Keeping the averages the same, Unk missed the first two fish that appeared. The darkness and the size of the fish somehow made both of the guys throw too close to the fish and the fly got down too late to be seen by the fish. If they were really unlucky the fly would touch the fish on the back and scare them off making the last cast a long over the shoulder panic shot. None of those worked today. The tide had stopped and was starting back in without delaying at all. The sky cleared and showed clear blue with just a few small clouds flailing along. The dreaded front that was supposed to be over us for the both of these days was lying north of us where it had stalled. Unk picked up a couple of big black hulks out front of us and hooked up a big black drum on the first cast. He fought it to the boat and landed a thirty pound plus gray/black drum. They get whiter as they get older and this one might have been as old as forty years. The "plus" part of the weight was because my Boga scale only goes to thirty pounds. It topped out the scale but just barely.

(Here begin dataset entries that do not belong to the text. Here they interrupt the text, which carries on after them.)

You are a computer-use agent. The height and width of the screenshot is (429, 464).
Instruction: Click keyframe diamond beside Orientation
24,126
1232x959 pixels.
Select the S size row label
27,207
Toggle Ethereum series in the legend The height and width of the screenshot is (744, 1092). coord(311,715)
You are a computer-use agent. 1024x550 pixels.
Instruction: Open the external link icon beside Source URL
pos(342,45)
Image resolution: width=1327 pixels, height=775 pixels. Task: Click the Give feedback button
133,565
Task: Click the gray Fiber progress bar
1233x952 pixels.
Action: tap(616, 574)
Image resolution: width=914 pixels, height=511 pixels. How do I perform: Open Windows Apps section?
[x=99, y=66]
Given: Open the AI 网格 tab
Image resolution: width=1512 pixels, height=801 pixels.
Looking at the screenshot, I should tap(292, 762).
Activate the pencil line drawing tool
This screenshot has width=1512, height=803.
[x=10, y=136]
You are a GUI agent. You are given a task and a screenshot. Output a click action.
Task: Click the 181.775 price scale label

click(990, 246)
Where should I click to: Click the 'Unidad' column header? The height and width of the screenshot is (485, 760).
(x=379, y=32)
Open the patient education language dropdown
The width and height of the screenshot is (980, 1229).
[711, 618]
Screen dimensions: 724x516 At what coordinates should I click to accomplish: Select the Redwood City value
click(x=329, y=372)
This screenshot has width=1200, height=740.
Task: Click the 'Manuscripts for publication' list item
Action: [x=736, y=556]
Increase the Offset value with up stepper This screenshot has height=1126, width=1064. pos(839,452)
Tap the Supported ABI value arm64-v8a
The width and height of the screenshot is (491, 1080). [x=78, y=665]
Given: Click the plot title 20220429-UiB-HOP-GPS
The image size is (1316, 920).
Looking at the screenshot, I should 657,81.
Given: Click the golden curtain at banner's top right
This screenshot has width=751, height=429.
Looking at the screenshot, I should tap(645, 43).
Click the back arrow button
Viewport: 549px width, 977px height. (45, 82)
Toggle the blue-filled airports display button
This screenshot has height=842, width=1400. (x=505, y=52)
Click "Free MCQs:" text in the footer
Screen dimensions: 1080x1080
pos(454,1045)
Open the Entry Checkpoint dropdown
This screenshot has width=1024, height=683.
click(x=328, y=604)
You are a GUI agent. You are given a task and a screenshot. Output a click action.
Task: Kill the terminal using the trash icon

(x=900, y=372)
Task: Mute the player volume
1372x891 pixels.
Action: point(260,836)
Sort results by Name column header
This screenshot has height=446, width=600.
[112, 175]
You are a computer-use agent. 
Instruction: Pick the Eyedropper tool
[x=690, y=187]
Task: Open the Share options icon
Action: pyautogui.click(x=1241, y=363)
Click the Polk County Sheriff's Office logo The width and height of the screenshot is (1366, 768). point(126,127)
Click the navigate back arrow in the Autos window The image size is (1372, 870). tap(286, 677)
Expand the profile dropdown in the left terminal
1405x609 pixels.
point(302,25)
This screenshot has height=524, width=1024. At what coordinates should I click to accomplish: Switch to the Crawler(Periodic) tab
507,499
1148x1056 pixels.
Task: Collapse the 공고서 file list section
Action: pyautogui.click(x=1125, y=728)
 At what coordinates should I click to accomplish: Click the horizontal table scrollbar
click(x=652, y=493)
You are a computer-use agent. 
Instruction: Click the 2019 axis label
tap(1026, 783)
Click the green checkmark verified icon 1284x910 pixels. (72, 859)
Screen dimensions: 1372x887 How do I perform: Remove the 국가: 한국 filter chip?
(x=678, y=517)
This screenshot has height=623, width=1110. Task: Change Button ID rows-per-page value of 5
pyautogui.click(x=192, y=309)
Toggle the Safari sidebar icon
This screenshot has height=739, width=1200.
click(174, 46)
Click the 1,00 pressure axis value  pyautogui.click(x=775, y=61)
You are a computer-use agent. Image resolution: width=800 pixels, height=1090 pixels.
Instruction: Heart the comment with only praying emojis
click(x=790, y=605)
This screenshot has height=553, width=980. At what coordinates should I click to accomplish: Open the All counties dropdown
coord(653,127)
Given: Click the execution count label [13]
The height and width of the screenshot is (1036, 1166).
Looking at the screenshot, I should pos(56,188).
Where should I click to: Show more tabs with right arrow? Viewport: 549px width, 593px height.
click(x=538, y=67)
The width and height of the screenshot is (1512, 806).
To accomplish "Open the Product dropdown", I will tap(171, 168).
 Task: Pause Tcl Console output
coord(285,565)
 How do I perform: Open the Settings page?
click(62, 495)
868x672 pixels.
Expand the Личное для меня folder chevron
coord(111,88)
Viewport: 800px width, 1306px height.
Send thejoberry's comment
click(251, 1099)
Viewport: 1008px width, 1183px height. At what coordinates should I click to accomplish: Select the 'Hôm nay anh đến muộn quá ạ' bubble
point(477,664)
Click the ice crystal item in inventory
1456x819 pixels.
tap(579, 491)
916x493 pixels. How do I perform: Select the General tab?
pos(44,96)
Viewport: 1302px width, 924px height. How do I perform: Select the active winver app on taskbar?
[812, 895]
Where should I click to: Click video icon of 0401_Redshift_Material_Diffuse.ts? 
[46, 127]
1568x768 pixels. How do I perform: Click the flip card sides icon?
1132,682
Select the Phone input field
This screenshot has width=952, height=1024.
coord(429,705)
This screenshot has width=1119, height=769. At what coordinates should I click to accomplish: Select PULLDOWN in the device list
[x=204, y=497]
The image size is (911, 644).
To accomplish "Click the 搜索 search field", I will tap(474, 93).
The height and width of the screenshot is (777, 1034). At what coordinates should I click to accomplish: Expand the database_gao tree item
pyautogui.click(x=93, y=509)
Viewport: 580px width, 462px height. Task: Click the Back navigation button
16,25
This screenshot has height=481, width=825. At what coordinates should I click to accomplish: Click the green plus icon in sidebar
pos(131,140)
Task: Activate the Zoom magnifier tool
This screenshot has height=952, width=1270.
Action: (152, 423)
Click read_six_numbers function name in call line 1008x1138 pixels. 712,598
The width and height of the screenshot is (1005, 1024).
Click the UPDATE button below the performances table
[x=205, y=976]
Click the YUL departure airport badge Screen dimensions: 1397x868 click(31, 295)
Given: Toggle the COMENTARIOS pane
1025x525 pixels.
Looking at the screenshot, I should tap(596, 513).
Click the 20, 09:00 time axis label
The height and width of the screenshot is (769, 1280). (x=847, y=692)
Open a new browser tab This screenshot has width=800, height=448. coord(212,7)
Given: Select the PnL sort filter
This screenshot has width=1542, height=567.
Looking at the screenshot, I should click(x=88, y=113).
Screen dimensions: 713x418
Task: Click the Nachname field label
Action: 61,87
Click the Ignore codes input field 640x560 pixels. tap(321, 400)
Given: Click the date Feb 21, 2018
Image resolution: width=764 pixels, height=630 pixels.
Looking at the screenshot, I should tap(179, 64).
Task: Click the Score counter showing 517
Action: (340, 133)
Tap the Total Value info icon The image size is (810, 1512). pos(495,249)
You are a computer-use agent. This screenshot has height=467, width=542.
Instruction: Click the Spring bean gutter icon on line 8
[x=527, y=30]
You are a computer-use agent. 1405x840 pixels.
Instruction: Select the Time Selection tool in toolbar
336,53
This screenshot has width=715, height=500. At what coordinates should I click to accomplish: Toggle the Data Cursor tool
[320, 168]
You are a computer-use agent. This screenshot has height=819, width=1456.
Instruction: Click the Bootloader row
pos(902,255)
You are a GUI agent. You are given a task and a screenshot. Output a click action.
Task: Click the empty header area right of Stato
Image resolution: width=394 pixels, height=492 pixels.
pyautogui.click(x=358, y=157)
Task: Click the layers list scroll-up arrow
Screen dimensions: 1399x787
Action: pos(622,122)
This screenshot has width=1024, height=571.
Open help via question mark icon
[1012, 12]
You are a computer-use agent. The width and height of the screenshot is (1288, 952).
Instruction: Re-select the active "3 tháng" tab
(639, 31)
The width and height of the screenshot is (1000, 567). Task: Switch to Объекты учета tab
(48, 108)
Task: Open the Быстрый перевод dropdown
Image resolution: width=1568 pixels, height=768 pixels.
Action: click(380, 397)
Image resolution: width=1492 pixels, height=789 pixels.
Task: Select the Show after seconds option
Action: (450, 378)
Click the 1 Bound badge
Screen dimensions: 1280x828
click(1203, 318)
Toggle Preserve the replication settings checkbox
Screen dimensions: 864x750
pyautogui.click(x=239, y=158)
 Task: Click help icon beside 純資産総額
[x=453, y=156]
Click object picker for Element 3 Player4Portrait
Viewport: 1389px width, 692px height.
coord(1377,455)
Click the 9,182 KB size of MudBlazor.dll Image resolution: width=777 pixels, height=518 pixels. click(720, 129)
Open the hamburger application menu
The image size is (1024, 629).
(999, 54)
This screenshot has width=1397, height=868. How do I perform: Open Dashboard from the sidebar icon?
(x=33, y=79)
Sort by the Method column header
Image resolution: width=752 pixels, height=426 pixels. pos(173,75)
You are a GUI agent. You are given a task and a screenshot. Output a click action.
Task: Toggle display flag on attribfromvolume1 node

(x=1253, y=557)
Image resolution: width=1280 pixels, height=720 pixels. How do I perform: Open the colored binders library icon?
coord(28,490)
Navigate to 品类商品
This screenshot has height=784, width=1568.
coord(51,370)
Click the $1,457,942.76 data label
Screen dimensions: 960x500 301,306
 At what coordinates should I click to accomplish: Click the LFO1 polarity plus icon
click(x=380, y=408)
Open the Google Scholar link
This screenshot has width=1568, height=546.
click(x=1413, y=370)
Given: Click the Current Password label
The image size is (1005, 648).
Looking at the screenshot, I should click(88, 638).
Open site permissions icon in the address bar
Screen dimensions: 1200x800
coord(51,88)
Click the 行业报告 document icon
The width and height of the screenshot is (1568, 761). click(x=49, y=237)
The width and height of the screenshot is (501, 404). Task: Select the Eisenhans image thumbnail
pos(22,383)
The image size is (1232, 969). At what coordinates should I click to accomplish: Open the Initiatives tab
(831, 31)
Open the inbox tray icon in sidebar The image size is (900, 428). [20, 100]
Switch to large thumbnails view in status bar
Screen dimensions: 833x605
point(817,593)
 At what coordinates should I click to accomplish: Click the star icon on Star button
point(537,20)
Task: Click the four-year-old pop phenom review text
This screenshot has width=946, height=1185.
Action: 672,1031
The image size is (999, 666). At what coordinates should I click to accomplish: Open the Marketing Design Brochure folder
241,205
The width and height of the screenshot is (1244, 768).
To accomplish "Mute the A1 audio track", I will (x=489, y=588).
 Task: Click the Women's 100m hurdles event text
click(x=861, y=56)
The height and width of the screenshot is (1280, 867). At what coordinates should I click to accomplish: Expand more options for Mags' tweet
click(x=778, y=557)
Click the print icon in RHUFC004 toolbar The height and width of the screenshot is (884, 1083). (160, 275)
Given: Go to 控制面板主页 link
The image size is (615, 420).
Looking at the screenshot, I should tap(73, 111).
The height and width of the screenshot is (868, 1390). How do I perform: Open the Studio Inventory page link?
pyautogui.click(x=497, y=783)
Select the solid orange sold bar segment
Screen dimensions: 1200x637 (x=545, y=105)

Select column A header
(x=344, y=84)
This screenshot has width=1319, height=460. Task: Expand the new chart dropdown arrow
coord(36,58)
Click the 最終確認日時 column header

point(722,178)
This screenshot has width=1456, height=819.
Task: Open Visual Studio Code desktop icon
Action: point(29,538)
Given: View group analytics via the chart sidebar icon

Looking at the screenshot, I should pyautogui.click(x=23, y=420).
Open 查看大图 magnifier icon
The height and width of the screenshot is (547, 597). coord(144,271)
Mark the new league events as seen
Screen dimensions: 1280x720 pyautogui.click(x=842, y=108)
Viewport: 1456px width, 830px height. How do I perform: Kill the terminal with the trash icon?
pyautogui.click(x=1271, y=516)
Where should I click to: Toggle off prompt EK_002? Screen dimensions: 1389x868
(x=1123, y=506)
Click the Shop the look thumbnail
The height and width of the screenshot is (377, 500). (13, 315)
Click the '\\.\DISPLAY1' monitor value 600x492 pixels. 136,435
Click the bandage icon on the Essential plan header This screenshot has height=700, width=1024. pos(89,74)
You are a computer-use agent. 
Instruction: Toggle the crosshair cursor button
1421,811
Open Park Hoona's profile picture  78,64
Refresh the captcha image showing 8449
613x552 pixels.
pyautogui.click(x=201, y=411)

That fish done we moved and started to look for big fish in a place we found them yesterday. Turning the corner to blast out there, we spotted another boat sliding through the flat. In all the times I have been on the water out in this area, this is the second boat I have ever seen…and that is over almost eight years of fishing here. And, this one is the only one on a spot I wanted to use. We turned and went to another nearby flat and I finally got to the front end. It was about noon already and the cloud bank of the front was moving down from the north, finally. I had about fifteen minutes of light with a bright cloud background which does not help with the glare hiding the fish. We pushed along looking for fish as the sun slipped away behind big dark clouds. Unk spotted two fish and I tossed and caught a sheepsheads. Unhooking him, Unk said the red that was with that fish was still sitting there waiting and I got him hooked in the second cast. All of us had a fish for the day as the prospects dimmed for much more fun.

The clouds got funny bumps on their bottom side and we discussed making this day short as the rain started plinking down on the water. We bundled up and ran for home. We did drive out from under the rain and tried two more spots with the little sun showing between passing clouds. The only thing we had worth mentioning was the poling lesson Ron got. Unk talked to him about how to do it during the run and we gave him the pole and rear tower position for a turn around a short side canal with a oil platform at the end of it. The trip down to the platform was with a slight breeze behind us. No problems noted; no fish but good poling. Ron was even looking around for fish while working the propulsion system. At the end of the canal I casually mentioned we needed to miss the platform on the upwind side. Ron had hoped to slip behind and this small change required him to turn up wind. The forces working for him turned the casual lesson to a white knuckled effort. He missed the tower, barely, and then we got blown into the bank when he tried to go upwind, all ten MPH of it. Unk suggested the fishing was not all that compelling here, in the grass, and he would start the motor if Ron would get us clear of the bank. Much effort ensued and finally we moved to deeper water. When Ron gave up the pole it was hot to the touch and had clear finger indentions in it. The first lesson was in the can and Ron now knows for certain that the simple sliding down a flat upwind is completely impossible.

The day might have been short but we all caught fish and experienced the surreal period with large fish passing in the fog. The weatherman's predictions of bad weather for the whole two days only happened in the last two hours of the stay. In this case, we were really happy the science of weather prediction is just an art form. Perhaps they should call it the "practice of weather prediction" like doctors call their art.